## [Task requirements]
Put the lines from the one containing "You are a computer-use agent. 559x664 pixels." through the one containing "Action: coord(236,384)", inclusive, into a numbered list, leaving out any blank lines.

## [Records for the exercise]
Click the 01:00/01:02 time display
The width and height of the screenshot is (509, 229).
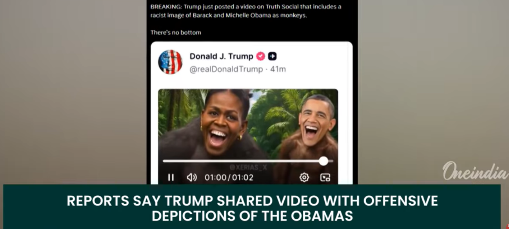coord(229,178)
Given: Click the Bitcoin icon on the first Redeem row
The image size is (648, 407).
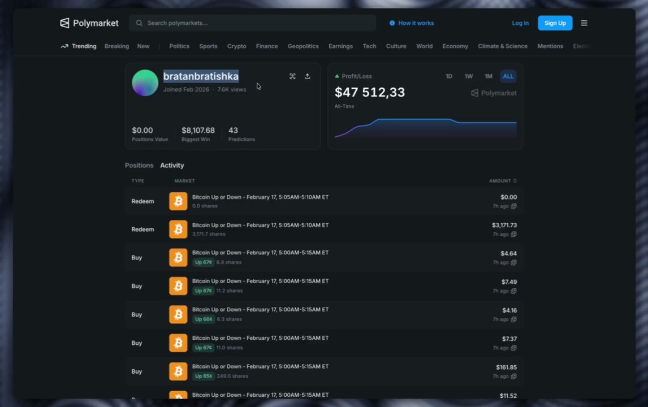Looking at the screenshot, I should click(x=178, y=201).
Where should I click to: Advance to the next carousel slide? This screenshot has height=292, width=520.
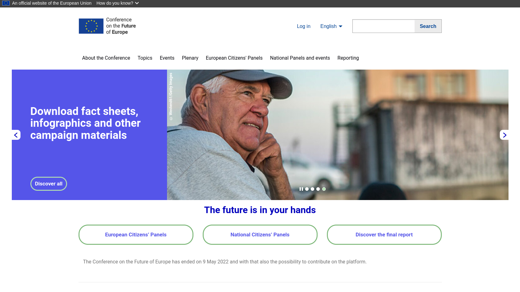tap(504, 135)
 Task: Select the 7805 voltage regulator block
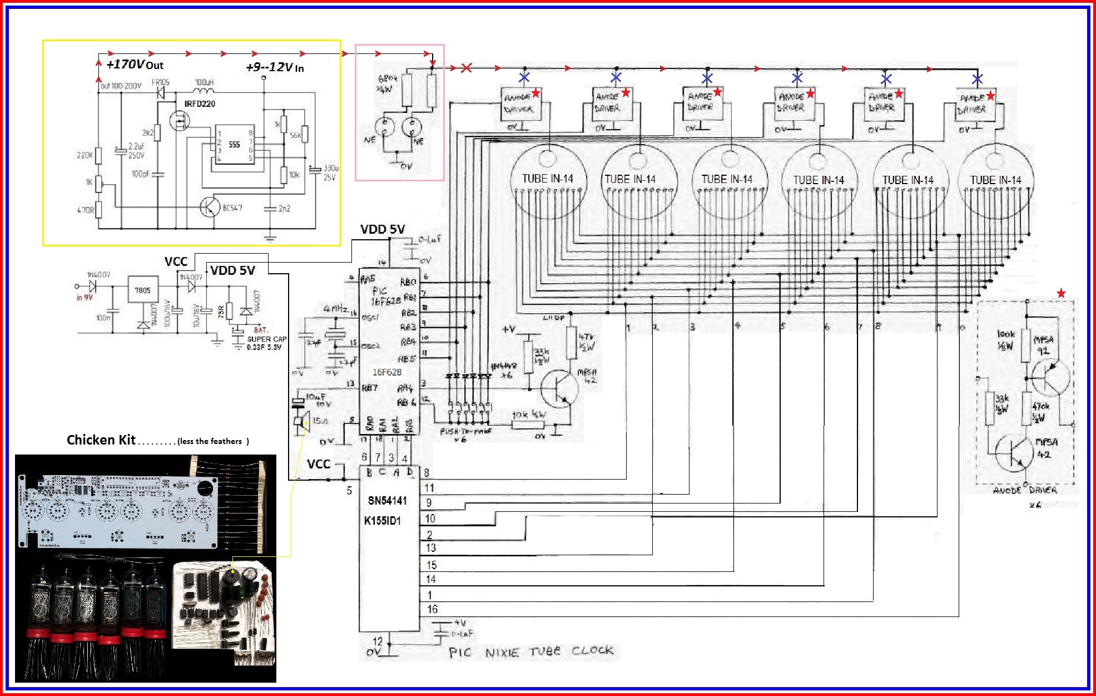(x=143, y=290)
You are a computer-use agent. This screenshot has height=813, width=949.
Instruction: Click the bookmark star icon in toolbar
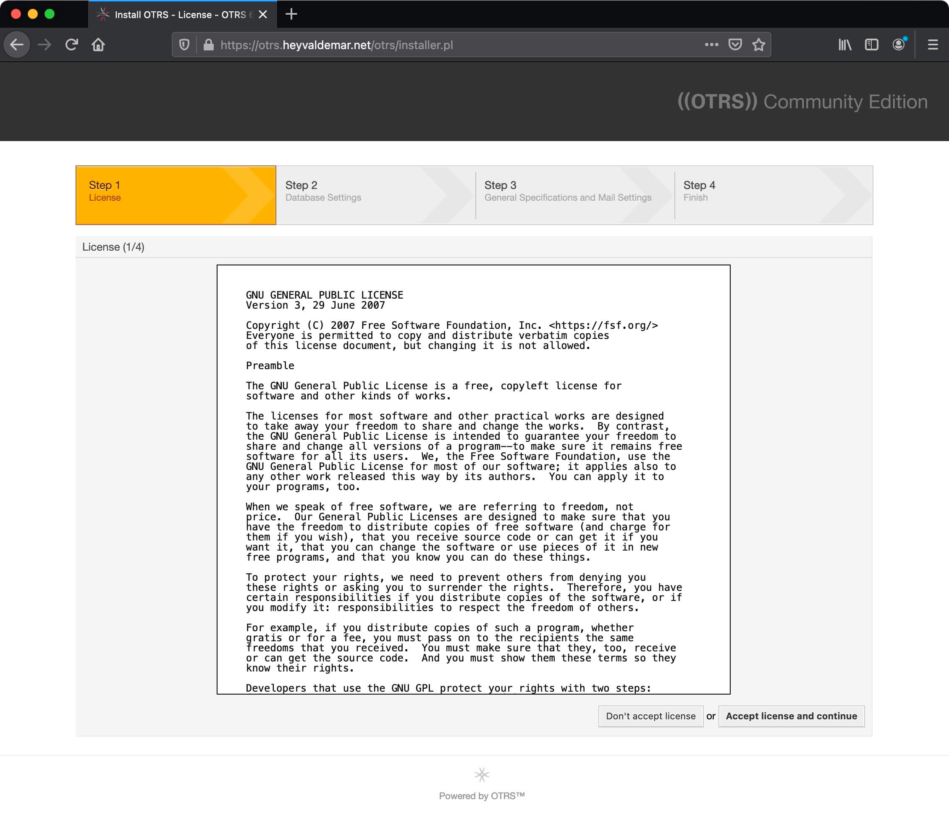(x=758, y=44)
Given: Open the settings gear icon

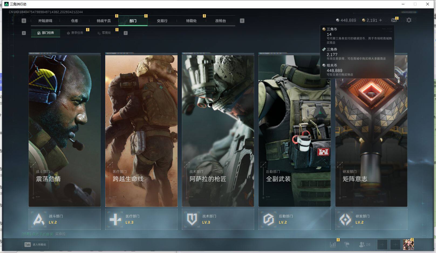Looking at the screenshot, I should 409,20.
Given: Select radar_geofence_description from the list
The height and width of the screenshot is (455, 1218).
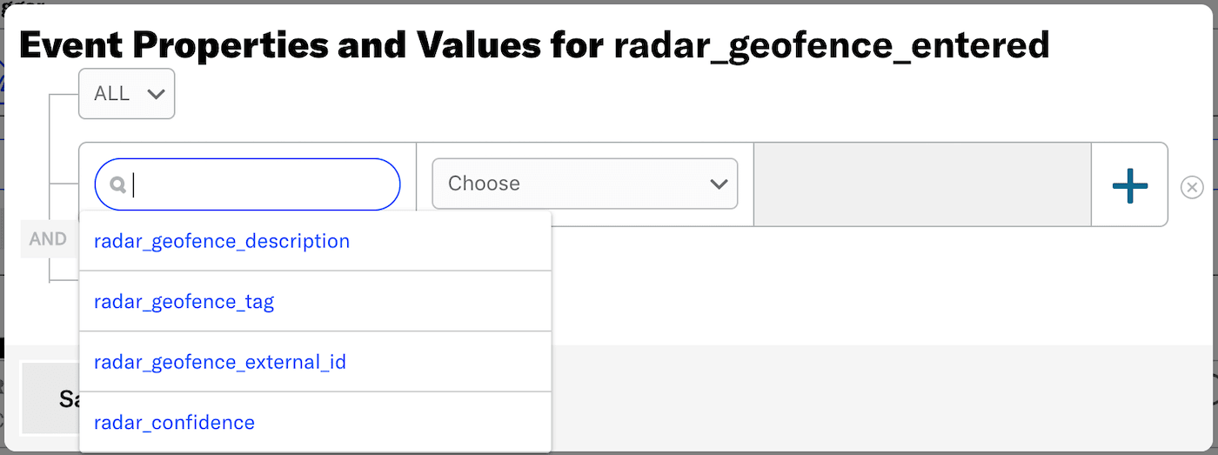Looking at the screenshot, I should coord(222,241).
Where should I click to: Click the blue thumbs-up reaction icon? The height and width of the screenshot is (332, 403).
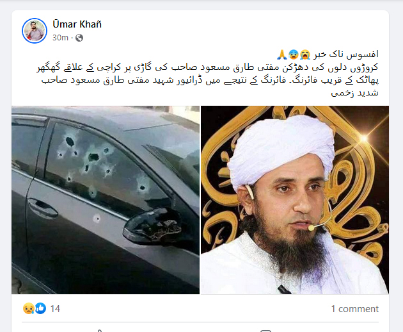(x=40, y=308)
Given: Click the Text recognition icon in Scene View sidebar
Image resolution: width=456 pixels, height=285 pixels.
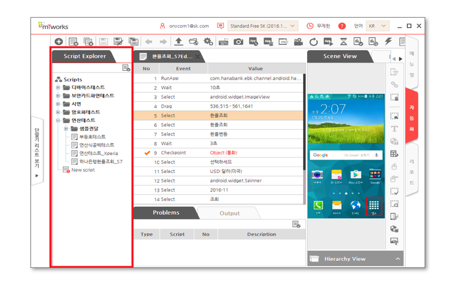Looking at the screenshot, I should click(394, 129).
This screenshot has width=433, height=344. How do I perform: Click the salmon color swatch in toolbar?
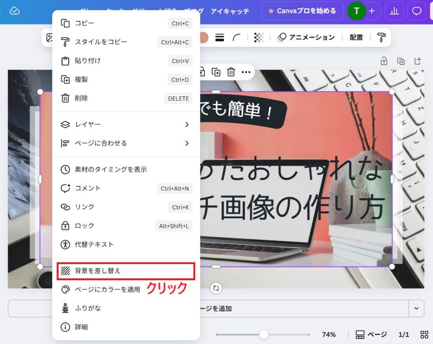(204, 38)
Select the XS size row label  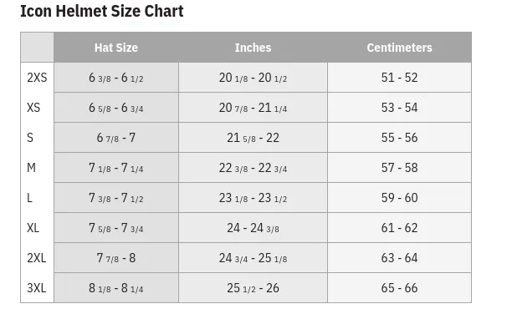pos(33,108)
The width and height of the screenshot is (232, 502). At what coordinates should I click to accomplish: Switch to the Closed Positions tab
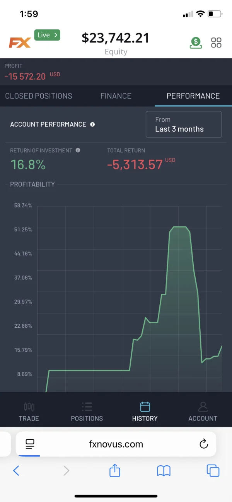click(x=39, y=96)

--

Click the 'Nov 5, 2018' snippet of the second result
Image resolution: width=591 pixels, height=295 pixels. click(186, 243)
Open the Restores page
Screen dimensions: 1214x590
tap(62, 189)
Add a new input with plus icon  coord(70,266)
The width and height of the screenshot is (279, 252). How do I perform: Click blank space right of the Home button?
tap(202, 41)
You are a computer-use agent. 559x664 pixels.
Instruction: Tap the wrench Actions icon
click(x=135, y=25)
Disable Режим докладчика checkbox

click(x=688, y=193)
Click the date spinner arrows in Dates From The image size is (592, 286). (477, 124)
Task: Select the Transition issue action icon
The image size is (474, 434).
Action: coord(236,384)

## [Response to this exercise]
1. You are a computer-use agent. 559x664 pixels.
2. Instruction: Tap the wrench Actions icon
3. click(x=135, y=25)
4. Disable Режим докладчика checkbox
5. click(x=688, y=193)
6. Click the date spinner arrows in Dates From The image size is (592, 286). (477, 124)
7. Task: Select the Transition issue action icon
8. The image size is (474, 434).
9. Action: coord(236,384)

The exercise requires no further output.